As I regularly have a house full of teenagers and their friends, I see first-hand some of the posts they are viewing. Often after dinner we will get sucked into watching funny or cringeworthy posts and have a laugh together. But I have recently seen the darker side of the app at play via a teenage girl I know; I will call her ‘Sally’. Sally is a nice, loved girl but with very little confidence. She is using TikTok in a way that concerns me for her welfare, and sadly there are many others like here out there. This teenager, like so many others, spends much too much time online. Her phone is like a talisman and is rarely out of her hand. I was alerted to some of her posts by others her age, which makes me pleased that our concept at the Breck Foundation to ‘look after each other’ has been noted and utilised.
Sally’s posts were alarming right from the start. She was putting her innermost feelings out there publicly, for everyone to see: needy, moping, negative videos that are now recorded for eternity. OK, maybe that’s a bit dramatic, but what will happen when a prospective employer or even partner sees these posts from her ‘bad’ days? I personally would run a mile from starting a relationship with someone who videos herself crying, moaning, self-criticising, and in general just having a completely sad and negative profile.
The worrying element from a parent’s standpoint is whether she is ‘crying wolf’ or seriously feels that low and down about herself. It’s important to ensure that children don’t persistently seek attention online as over time their friends will tire of always having to ‘pick them up’ and may not even believe it when there is a situation that does need addressing.
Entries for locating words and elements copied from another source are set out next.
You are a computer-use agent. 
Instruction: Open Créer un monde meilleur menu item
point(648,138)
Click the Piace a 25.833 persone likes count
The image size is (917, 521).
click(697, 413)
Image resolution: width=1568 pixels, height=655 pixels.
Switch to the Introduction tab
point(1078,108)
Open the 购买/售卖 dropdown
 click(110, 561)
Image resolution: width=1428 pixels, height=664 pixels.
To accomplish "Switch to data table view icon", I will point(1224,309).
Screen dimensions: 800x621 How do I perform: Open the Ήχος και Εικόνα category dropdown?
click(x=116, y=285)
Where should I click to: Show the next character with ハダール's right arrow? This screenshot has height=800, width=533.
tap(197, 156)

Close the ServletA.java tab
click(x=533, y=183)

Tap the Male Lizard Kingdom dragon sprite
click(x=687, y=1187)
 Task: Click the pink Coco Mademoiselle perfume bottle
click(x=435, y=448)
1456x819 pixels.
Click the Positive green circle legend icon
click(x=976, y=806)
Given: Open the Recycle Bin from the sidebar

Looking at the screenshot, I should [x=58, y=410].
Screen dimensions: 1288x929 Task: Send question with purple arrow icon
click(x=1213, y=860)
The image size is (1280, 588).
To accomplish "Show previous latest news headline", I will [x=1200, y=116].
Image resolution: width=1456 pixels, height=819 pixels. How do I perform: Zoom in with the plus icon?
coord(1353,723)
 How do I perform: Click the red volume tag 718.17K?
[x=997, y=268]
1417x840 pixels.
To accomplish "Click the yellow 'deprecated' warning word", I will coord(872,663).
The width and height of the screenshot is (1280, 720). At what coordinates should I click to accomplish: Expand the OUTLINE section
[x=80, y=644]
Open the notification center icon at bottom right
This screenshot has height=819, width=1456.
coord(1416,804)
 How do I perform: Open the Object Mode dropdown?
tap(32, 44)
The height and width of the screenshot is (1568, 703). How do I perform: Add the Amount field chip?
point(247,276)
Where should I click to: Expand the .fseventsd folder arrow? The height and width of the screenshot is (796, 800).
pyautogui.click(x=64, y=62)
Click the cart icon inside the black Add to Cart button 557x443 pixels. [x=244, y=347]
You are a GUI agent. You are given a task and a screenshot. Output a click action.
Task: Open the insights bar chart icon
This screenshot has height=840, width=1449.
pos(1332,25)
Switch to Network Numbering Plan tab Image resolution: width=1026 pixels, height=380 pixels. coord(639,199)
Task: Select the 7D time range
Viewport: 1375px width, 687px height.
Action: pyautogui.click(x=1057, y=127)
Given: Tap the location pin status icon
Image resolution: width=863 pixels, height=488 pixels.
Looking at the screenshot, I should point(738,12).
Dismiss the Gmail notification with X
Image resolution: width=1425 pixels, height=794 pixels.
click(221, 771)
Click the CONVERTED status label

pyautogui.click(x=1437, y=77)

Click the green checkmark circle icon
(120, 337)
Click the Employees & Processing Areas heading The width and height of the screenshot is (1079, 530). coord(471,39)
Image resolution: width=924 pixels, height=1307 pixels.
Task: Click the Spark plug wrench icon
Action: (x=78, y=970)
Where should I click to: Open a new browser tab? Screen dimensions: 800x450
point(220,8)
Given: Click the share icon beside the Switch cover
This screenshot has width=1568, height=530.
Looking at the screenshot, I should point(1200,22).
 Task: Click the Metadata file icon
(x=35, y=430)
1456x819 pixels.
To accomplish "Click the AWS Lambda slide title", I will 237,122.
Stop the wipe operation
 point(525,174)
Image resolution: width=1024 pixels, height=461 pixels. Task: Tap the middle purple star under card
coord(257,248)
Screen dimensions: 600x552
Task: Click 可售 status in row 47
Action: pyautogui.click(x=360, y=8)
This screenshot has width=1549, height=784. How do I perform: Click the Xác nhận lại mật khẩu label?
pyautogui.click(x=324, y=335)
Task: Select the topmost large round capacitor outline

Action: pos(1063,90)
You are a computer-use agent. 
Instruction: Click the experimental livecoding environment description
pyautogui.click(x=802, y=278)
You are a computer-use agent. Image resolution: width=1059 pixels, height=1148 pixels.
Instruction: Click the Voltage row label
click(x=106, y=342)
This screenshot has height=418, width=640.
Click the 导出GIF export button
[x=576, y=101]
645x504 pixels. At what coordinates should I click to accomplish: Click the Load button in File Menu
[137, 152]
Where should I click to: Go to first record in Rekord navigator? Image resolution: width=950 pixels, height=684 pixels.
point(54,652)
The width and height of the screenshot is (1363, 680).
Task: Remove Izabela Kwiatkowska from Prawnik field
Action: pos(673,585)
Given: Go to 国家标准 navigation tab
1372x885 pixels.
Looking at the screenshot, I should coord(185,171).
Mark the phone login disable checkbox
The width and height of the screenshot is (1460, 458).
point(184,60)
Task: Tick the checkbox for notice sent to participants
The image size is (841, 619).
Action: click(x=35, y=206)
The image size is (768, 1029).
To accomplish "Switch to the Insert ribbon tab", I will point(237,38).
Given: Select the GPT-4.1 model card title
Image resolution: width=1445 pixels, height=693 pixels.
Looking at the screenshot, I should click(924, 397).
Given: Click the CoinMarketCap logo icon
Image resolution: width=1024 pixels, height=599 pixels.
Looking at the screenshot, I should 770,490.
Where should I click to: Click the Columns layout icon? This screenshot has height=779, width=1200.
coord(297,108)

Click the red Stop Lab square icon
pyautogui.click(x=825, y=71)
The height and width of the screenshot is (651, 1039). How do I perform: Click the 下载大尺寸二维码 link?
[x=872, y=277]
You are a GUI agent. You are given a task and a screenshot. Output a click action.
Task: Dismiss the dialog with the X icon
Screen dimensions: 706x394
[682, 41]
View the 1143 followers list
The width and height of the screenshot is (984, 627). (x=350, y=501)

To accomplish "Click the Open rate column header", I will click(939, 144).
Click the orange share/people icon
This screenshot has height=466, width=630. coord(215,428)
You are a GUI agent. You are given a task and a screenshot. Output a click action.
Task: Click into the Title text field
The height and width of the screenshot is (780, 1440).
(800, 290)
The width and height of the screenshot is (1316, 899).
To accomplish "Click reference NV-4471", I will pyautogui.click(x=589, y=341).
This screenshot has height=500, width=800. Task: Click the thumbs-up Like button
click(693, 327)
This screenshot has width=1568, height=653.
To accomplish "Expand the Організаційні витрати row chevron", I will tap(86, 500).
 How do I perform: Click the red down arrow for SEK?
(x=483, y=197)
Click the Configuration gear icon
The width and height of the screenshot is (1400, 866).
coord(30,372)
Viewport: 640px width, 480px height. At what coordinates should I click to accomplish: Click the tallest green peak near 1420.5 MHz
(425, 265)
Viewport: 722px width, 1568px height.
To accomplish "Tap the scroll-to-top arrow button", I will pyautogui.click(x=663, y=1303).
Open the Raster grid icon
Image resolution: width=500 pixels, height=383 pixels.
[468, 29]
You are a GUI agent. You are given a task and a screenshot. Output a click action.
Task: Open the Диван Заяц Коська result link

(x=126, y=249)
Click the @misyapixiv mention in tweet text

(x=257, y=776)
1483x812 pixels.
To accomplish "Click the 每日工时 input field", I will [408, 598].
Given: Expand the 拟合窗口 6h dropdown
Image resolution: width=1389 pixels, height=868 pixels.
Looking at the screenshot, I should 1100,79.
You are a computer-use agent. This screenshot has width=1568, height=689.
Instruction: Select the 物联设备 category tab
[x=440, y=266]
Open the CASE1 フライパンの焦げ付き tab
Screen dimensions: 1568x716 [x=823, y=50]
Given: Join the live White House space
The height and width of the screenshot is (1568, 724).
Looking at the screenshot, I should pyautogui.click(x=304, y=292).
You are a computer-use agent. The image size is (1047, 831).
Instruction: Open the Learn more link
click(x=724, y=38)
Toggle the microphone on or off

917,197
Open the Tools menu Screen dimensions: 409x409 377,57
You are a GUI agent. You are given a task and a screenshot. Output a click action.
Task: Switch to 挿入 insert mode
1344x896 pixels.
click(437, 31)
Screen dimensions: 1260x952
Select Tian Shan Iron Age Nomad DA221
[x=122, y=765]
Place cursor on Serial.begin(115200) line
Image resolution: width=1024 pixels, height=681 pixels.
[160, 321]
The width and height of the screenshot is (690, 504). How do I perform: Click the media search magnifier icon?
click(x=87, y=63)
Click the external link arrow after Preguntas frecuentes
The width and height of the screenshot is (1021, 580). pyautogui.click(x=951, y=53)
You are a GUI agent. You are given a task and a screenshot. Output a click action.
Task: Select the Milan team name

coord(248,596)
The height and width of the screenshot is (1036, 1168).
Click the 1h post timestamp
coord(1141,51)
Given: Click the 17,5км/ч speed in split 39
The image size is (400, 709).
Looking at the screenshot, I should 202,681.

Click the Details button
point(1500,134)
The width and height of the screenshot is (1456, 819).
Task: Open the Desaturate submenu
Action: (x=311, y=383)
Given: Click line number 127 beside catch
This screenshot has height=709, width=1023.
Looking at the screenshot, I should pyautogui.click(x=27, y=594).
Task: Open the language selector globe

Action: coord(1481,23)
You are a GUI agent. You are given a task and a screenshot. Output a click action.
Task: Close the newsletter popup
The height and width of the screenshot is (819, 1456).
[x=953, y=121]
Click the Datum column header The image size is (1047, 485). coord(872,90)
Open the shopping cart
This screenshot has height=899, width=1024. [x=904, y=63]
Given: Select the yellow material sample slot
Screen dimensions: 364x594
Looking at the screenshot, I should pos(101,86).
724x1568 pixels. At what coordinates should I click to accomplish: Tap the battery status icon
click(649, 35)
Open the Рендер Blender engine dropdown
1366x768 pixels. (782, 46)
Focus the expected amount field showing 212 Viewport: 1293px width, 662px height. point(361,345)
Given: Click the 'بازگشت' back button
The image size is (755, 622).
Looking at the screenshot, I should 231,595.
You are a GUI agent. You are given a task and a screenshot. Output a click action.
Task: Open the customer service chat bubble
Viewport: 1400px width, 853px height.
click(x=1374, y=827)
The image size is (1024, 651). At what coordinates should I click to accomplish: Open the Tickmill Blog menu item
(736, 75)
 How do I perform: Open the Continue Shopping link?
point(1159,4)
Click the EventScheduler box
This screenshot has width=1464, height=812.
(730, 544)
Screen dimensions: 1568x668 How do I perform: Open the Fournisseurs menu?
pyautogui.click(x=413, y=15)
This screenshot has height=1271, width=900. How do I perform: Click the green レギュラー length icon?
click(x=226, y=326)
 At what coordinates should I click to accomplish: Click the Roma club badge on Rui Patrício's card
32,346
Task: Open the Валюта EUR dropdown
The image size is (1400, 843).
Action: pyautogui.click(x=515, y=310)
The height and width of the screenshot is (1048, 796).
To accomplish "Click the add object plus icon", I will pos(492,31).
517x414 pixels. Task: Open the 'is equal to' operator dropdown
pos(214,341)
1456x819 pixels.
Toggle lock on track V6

The other concerning issue that I saw was a constant need to be rated, sometimes using quizzes or the current craze for finger games asking followers to ‘grade’ her, do they ‘like’ her? How could she be prettier? What do they think of her? We all love to hear compliments, but it is seriously painful when someone is so openly desperate for attention and affirmation. We need to teach our children to find the good bits about themselves, to recognise positive traits, reflect and see potential. Teach them not to worry about looks or size or even intelligence nor compare themselves to everyone at school and the infinity that is the online world. When I grew up, I am sure I compared myself to the models in magazines, but now young people have a plethora of places to view the beautiful, rich and smart and that ‘competition’ can be intimidating.
But lastly, when a child posts in such a needy way, this is an open door for a predator to take advantage of them by offering advice, support, compliments, friendship: all of the things that child may be seeking. When this comes from a predator it can easily lead to grooming and exploitation. More than ever we need to teach our children the difference between healthy and unhealthy relationships, but also healthy and unhealthy posts. Life is too short to waste time posting constant sadness and self-defamation. I have spoken to Sally and informed her parents, but it is a learned behaviour that may take some maturity to rectify. I just hope that she will grow out of it and find her way before she is taken advantage of or misses out on real opportunities.
Take the time to talk to young people about the apps they use, the games they play and the people they interact with. The more we know, the more we can be aware of what is really happening in their worlds. As for the ‘Sallys’ out there, we need to embrace their needs and be there for them, as they may need more than just a ‘virtual’ hug in these difficult times.